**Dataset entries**
··········
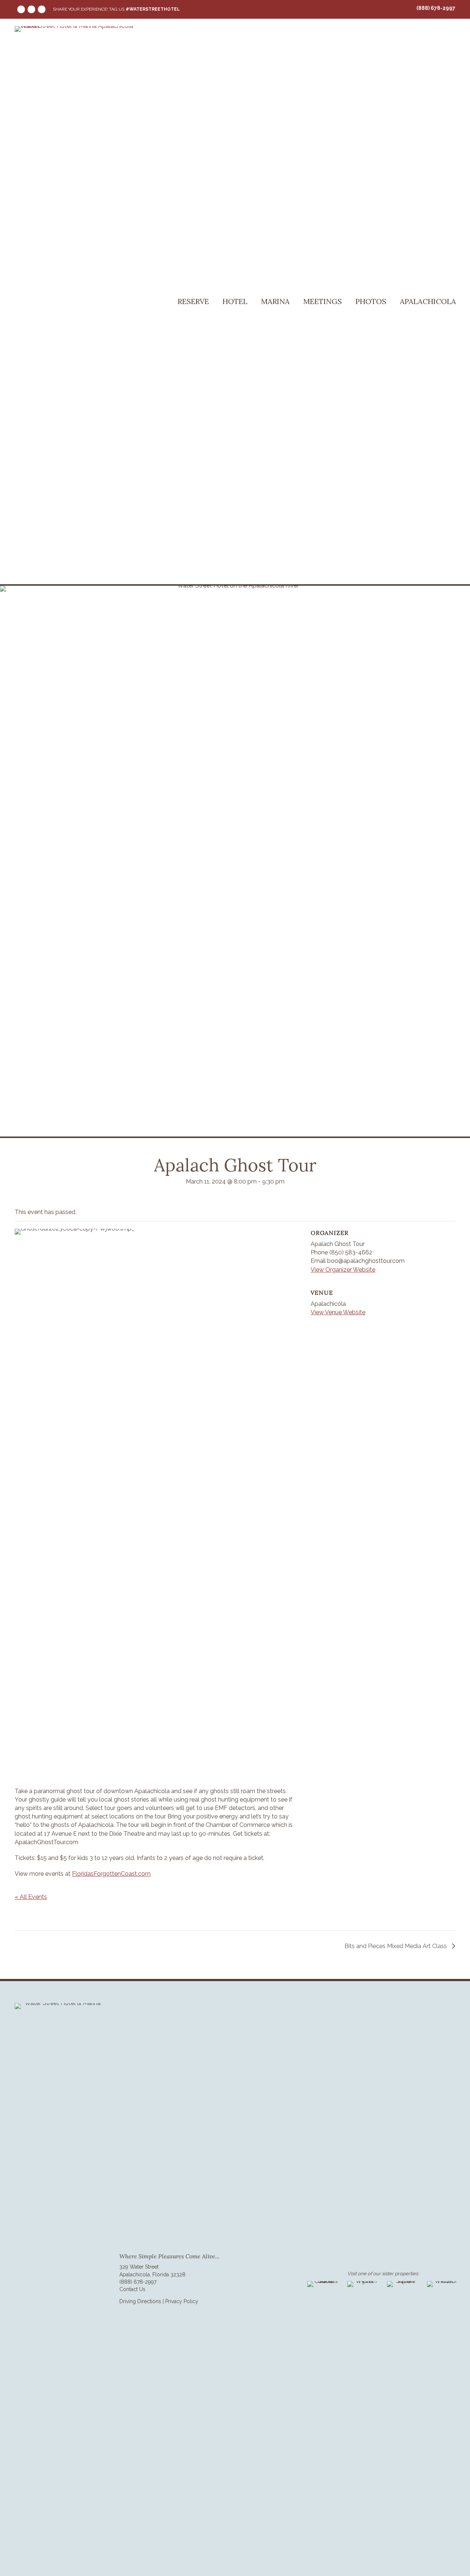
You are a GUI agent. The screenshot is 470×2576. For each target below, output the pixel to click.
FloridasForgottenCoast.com (111, 1873)
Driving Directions (140, 2301)
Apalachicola (428, 301)
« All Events (31, 1896)
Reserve (193, 301)
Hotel (235, 301)
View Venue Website (338, 1312)
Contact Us (132, 2289)
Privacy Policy (181, 2301)
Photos (370, 301)
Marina (275, 301)
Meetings (322, 301)
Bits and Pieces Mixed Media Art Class (396, 1946)
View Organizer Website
··········
**Exercise**
Each line of the records with the word "View" in it is to be copied.

**Answer to this task**
View Venue Website (338, 1312)
View Organizer Website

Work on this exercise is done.